== Task prompt ==
The listing below has to be output exactly as given, less its pictures.

- - - -

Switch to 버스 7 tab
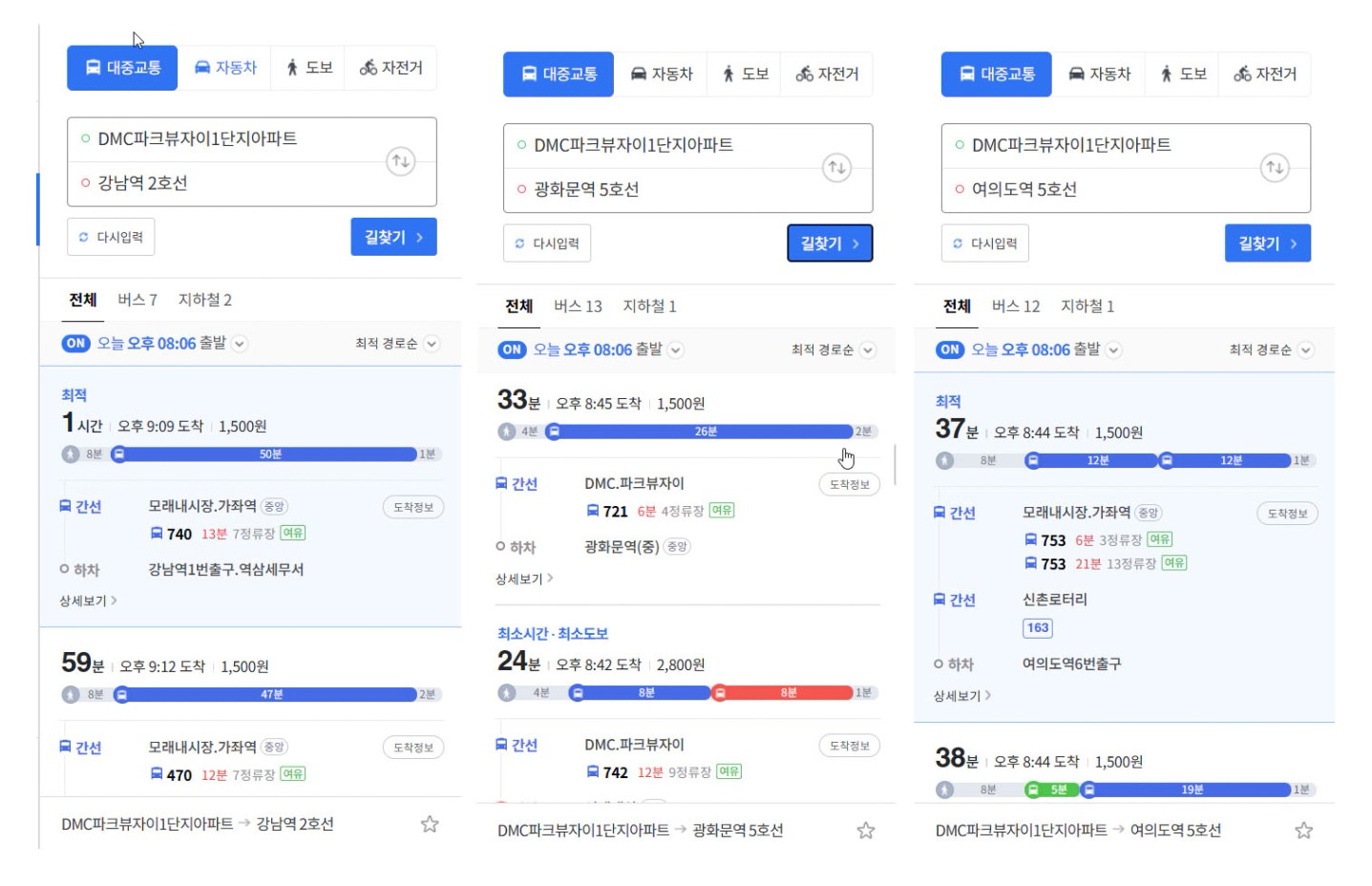This screenshot has height=886, width=1372. (x=137, y=300)
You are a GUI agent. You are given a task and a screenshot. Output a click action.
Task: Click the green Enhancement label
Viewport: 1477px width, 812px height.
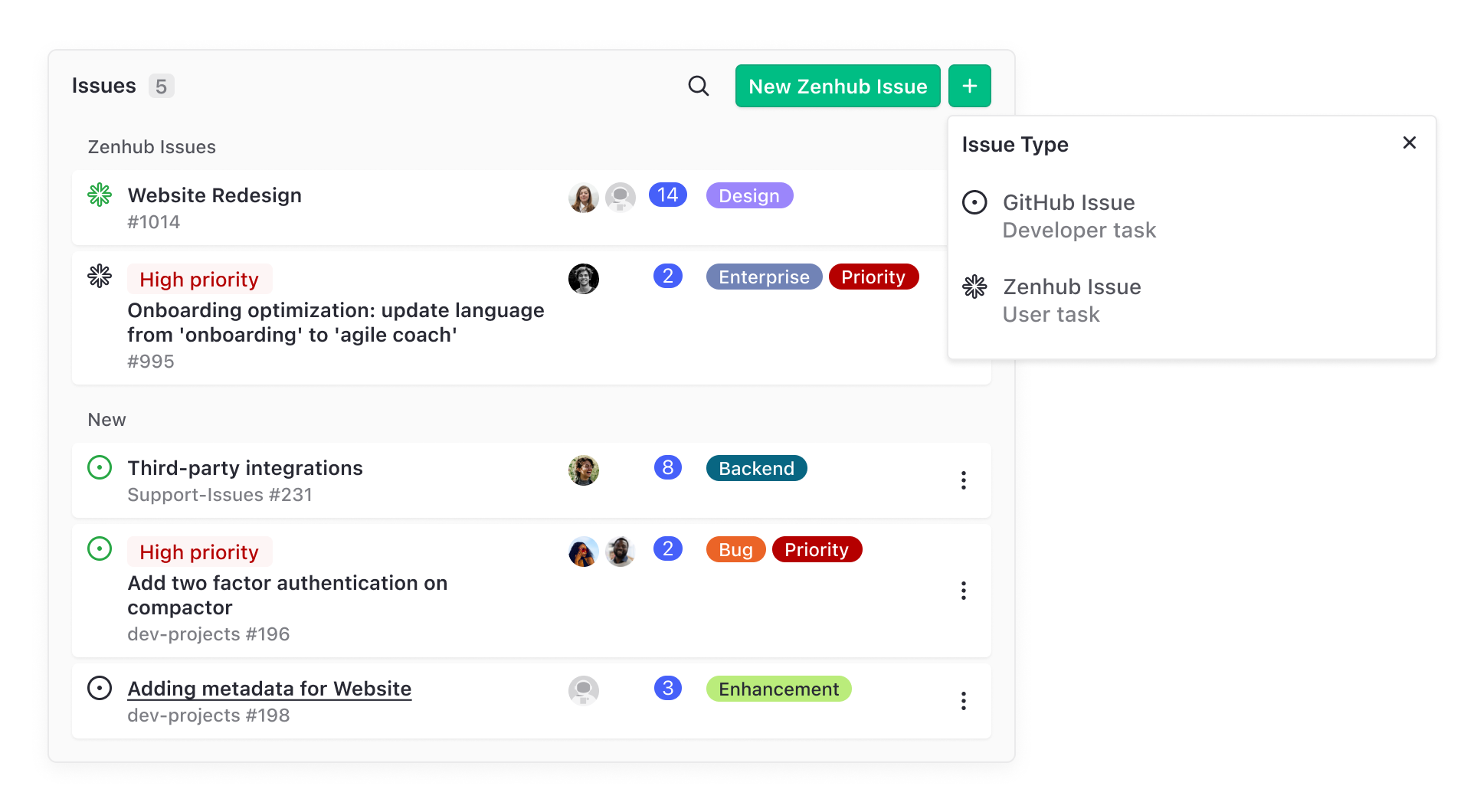tap(778, 689)
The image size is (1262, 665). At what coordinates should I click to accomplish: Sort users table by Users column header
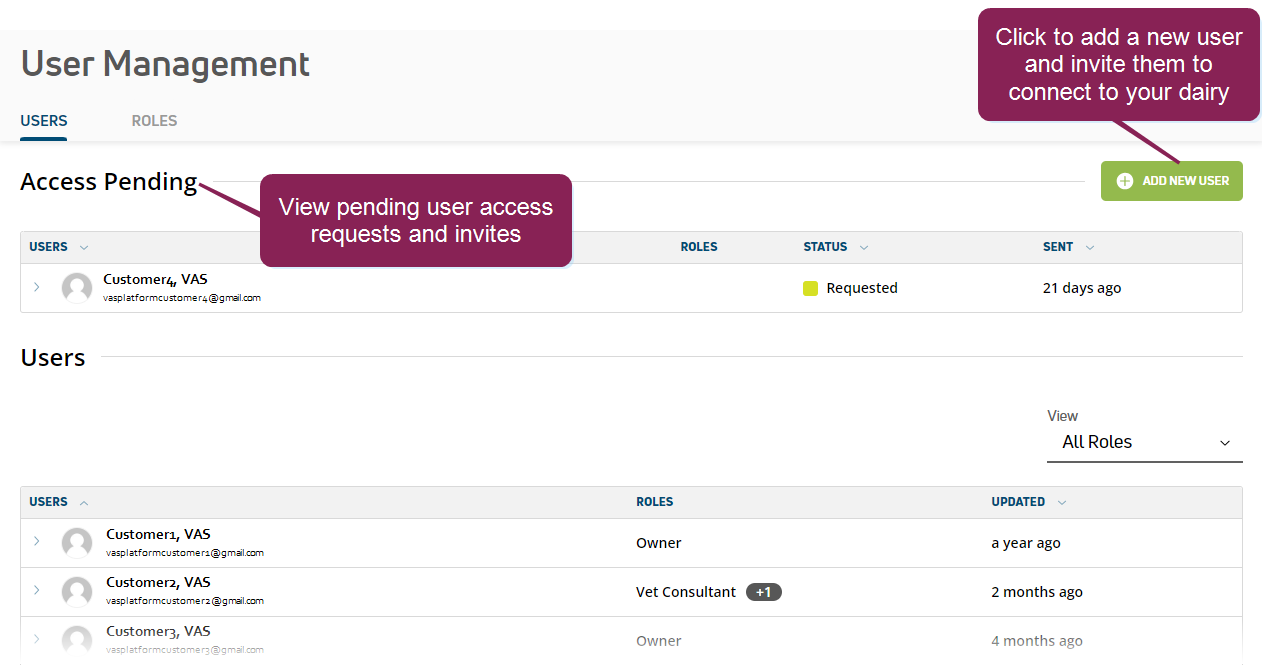(x=48, y=502)
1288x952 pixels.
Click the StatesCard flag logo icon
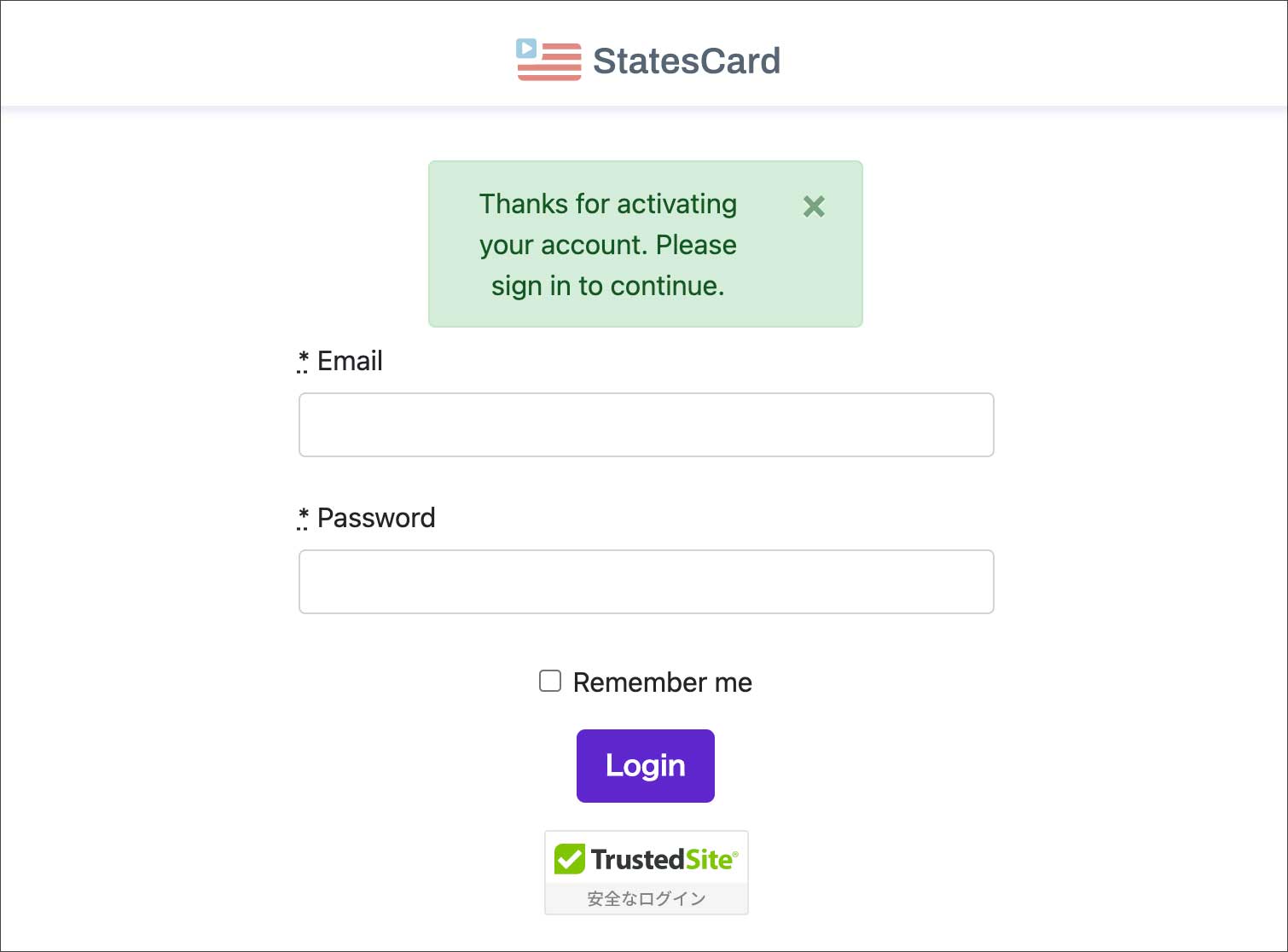click(548, 61)
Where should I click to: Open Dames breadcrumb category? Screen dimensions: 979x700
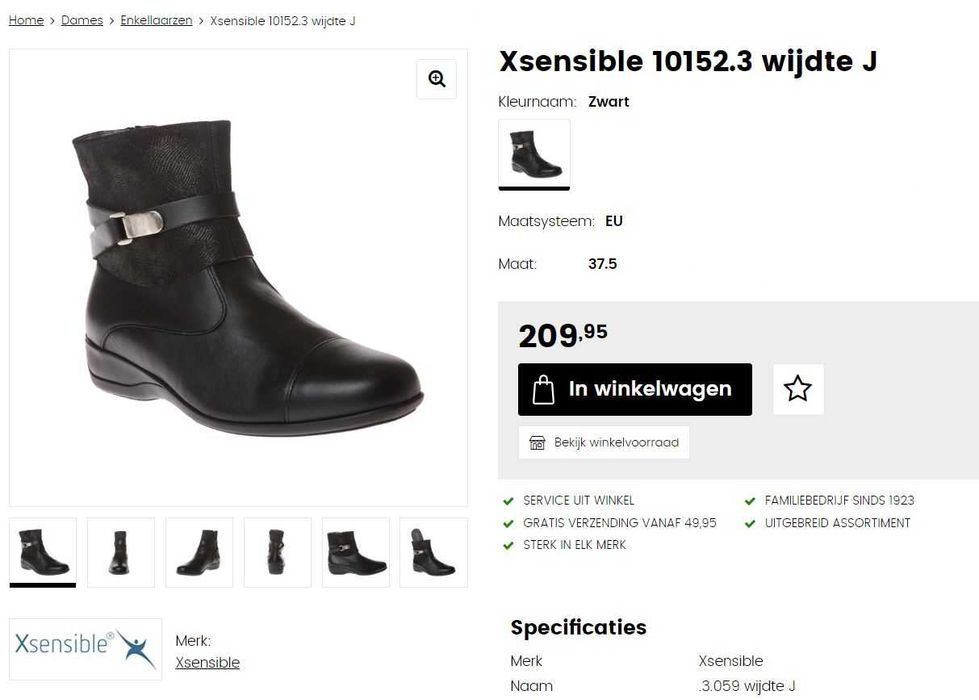82,21
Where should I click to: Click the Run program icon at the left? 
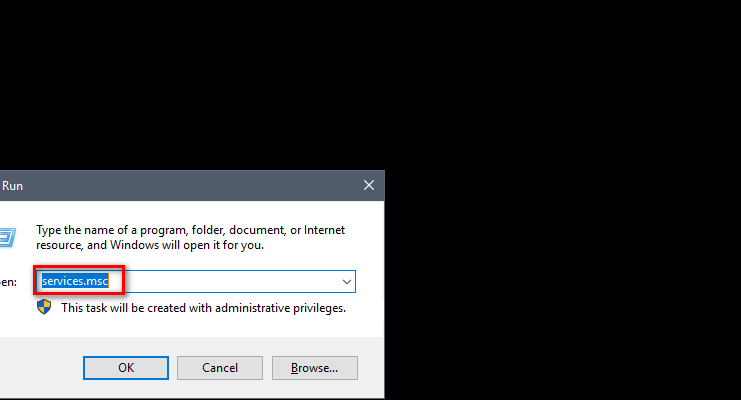point(7,238)
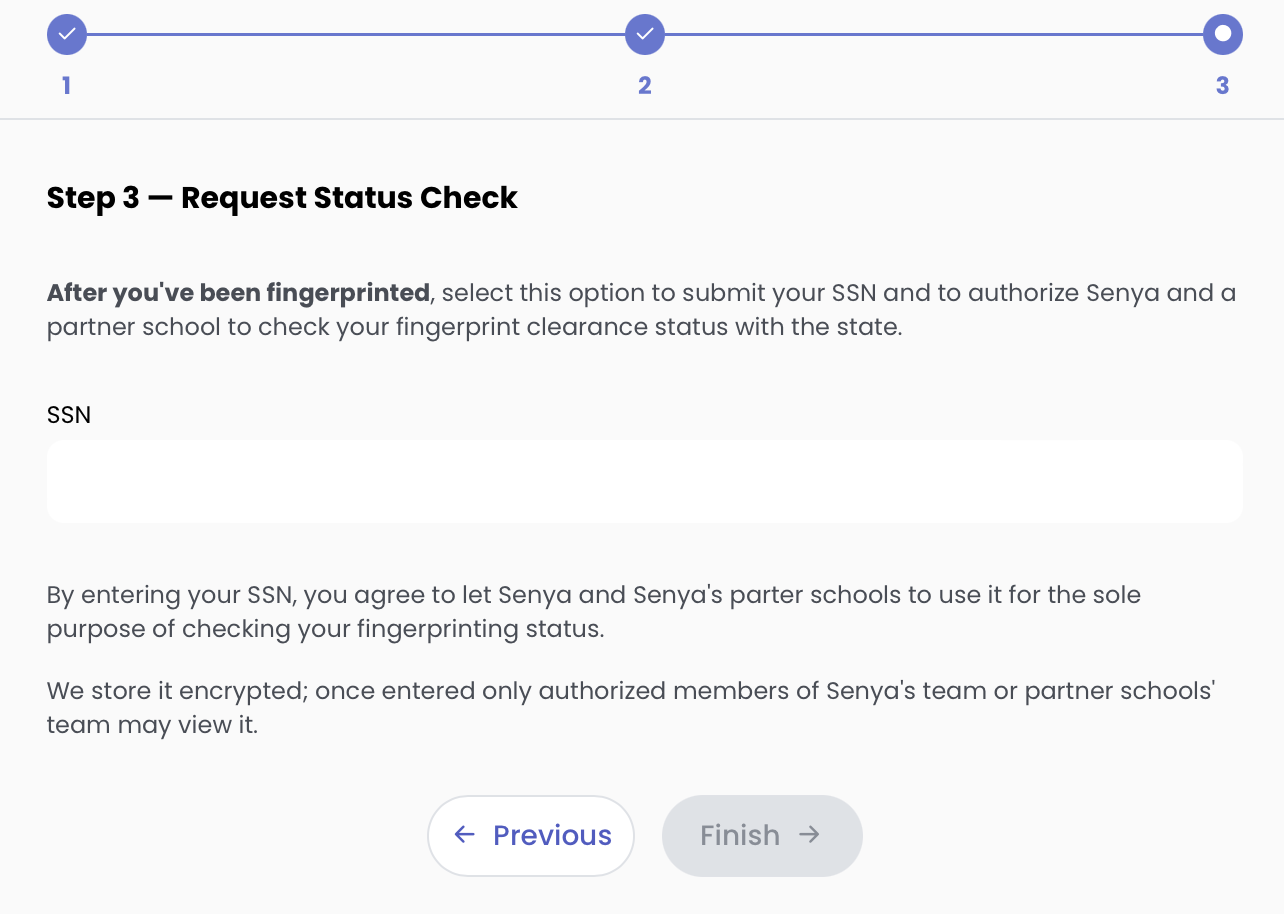Click the "team may view it." closing line

coord(152,725)
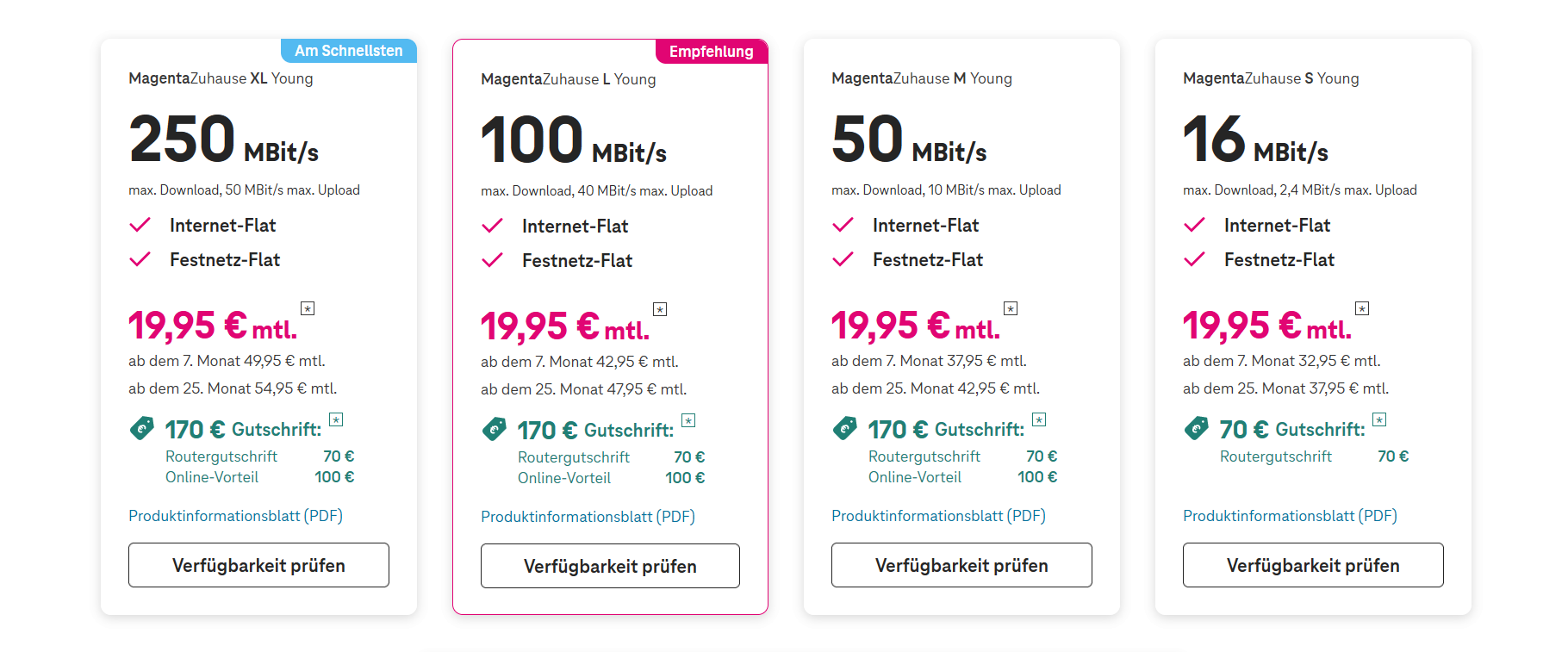Click Verfügbarkeit prüfen for MagentaZuhause M Young
Screen dimensions: 1568x652
click(x=961, y=565)
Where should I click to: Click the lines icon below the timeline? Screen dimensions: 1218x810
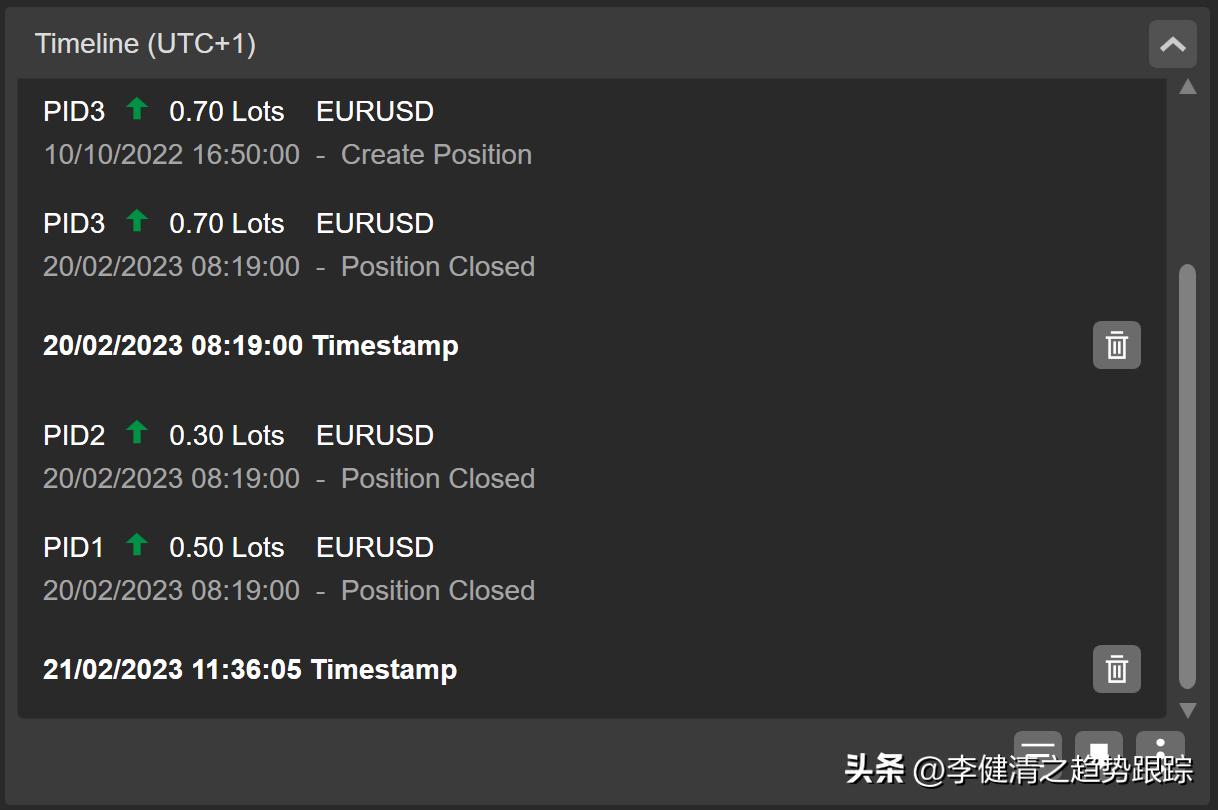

- - - -

== Problem solution ==
Switch to 버스 7 tab
This screenshot has height=886, width=1372. (x=137, y=300)
You are a GUI agent. You are given a task and a screenshot. Output a click action.
Task: Click the green Enhancement label
Viewport: 1477px width, 812px height.
tap(778, 689)
The image size is (1262, 665). At what coordinates should I click to accomplish: Sort users table by Users column header
(x=48, y=502)
1288x952 pixels.
Click the StatesCard flag logo icon
click(548, 61)
Where should I click to: Open Dames breadcrumb category? Screen dimensions: 979x700
82,21
Where should I click to: Click the Run program icon at the left? 
point(7,238)
Click the "team may view it." closing line

coord(152,725)
Click Verfügbarkeit prüfen for MagentaZuhause M Young
Screen dimensions: 1568x652
click(x=961, y=565)
Where should I click to: Click the lines icon below the timeline? Screen dimensions: 1218x810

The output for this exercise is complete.